Indira's huge smile outside Bali Ngurah Rai International Airport above the sign with the big letters spelling my name is a big relief. I had been waiting for my ride for over an hour, longer than was comfortable. At least the taxi drivers were not persistent. I am hot and sweaty and in that thin consciousness after 40 hours traveling, losing track of the comforting regularity of day and night, sleeping when they turn down the lights, eating when served.
          I spend the last "night" on a carpeted window ledge in the Singapore Airport, blessing my earplugs. When I wake and take them out at 6 am (their time), it is to hear the gruesome details of a manhunt for a serial murderer of young, long-haired women. I flee the transit lounge. 

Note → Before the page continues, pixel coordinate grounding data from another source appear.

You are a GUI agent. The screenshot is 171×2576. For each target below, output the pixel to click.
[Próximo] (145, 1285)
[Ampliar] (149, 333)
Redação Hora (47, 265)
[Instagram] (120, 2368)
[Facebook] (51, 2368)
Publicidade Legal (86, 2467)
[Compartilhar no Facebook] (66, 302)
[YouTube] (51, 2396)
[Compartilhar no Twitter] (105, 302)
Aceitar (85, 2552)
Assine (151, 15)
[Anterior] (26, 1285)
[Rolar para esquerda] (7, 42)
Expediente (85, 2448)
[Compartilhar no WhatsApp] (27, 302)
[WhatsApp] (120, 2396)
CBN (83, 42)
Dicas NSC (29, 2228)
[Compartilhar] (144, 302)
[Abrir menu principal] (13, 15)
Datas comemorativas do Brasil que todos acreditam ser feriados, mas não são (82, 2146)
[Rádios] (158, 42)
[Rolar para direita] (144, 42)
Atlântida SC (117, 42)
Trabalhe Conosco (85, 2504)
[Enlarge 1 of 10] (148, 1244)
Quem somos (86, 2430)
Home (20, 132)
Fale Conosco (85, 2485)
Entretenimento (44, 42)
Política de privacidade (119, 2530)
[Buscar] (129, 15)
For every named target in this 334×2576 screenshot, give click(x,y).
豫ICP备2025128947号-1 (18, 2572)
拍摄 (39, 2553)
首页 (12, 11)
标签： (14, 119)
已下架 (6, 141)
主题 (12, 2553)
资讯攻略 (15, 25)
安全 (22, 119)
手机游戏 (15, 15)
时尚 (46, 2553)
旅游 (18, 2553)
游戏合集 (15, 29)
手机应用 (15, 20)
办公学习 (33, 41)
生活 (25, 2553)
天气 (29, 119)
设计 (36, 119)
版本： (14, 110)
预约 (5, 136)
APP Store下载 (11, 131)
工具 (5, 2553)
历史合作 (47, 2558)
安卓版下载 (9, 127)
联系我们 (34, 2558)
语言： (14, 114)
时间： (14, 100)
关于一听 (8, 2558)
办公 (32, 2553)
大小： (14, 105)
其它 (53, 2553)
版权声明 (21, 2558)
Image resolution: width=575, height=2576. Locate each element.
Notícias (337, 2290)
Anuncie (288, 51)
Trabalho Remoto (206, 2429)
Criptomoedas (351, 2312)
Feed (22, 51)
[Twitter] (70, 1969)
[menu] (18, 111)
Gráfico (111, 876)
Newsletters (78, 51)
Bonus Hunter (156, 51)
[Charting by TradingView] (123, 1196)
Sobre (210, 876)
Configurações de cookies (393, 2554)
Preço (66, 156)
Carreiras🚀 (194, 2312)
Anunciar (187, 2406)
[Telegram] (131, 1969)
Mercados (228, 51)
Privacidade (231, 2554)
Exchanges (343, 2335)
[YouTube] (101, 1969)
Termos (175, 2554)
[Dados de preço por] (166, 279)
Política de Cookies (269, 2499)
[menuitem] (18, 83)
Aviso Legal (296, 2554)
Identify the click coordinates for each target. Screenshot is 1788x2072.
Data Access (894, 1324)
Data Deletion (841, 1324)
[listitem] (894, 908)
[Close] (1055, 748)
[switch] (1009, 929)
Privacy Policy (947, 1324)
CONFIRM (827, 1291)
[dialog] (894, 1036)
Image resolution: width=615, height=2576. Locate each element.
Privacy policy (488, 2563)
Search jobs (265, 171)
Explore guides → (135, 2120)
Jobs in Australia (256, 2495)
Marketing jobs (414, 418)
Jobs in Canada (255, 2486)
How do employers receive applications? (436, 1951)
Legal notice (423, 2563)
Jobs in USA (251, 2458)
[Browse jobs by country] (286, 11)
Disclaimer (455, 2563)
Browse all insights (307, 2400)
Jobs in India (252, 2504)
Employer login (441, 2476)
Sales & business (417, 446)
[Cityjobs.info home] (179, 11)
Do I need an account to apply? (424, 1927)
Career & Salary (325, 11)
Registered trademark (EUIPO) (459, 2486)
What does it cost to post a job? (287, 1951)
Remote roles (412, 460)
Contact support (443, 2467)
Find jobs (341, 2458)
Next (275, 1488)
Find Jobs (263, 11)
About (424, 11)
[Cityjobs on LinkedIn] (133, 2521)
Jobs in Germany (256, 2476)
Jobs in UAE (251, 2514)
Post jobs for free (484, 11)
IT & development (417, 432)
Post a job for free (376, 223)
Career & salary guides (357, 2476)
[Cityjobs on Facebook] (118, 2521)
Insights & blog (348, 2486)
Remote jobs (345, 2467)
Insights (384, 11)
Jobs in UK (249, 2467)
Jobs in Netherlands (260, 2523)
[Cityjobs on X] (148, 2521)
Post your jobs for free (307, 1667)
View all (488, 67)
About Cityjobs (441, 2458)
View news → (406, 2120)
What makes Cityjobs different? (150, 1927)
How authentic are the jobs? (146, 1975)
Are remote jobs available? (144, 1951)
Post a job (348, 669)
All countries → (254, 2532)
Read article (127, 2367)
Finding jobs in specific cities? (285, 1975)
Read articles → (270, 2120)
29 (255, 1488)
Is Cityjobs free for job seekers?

          Actually, I manage to sleep on the plane 4 hours at a stretch, thanks to getting a seat by the exit with room to stretch my legs and only one person next to me, a nice young girl who didn't snore. I made the seat change in San Francisco, with two Malaysian girls who were new and a supercilious French supervisor, but he did give me what I asked for. I sit next to a history professor from North Carolina going to Bali for R&R between research on 17th century Portuguese in Macao, India and the Philippines. He talks the whole way. I mention my sister's Fulbright Scholarship to Russia, working with alcohol prevention. He tells me he's a recovered alcoholic, has a list of meetings for all over the world, does Hatha Yoga, is interested in meditation, separated, shows photos of his kids.
          Going through customs, they make me open my small suitcase, looking for CDs. I should have changed money in the airport: 11,500/1 for $100s. I do change $20 before looking for a phone to call Robin. Fortunately, I turn left and see my sign at last. An hour ride to Nyuh Kuning, four lane for awhile. We get pulled over by the police and I catch the driver slipping money to the cop while he is looking at the driver's license. "How much did you have to give him?" I ask. "Normal," about $1. Of course, like India in more ways than religion. The roads get narrower as we go, past endless stone carving shops, then wood carving shops. Everything is very ornate and orange.
          At Pondok Frog, the family compound of of wood carvers, I meet Ida Bagus, the village priest, his wife and their sons and grandchildren. We're staying in three rooms, each with a squat toilet and cold water faucet on the other side of a partition from the bamboo bed. Robin and I are in one room, the girls in the other two. Robin gives me the bed, over which I put my pop-up mosquito net. She puts my inflatable Camprest mat on the floor, with no mosquito net. One bare compact florescent bulb and a nice flower arrangement in a little niche. So much like other places I have visited, Senegal, the Philippines, Nepal, India.
          We walk through the Monkey Forest Sanctuary on a narrow, slanting road. No monkeys, only a line of women going to a ceremony in a temple, carrying towering fruit offerings, expensive and showy. Robin says they get to take one home, though not their own. At the other end in Ubud, we wait half an hour until G. picks us up for supper at a Japanese restaurant. G's husband, S., picks up the tab. They are the American couple who paid for Robin to come back from the US to deliver their baby. I order sashimi and a glass of beer and, on top of travel fatigue, I almost pass out. Back at our room, I crash at 9, sleep until 2 am. My inner clock thinks it's daytime. I sit up, meditate, fall asleep again, unraveled consciousness slow to pick up dropped stitches.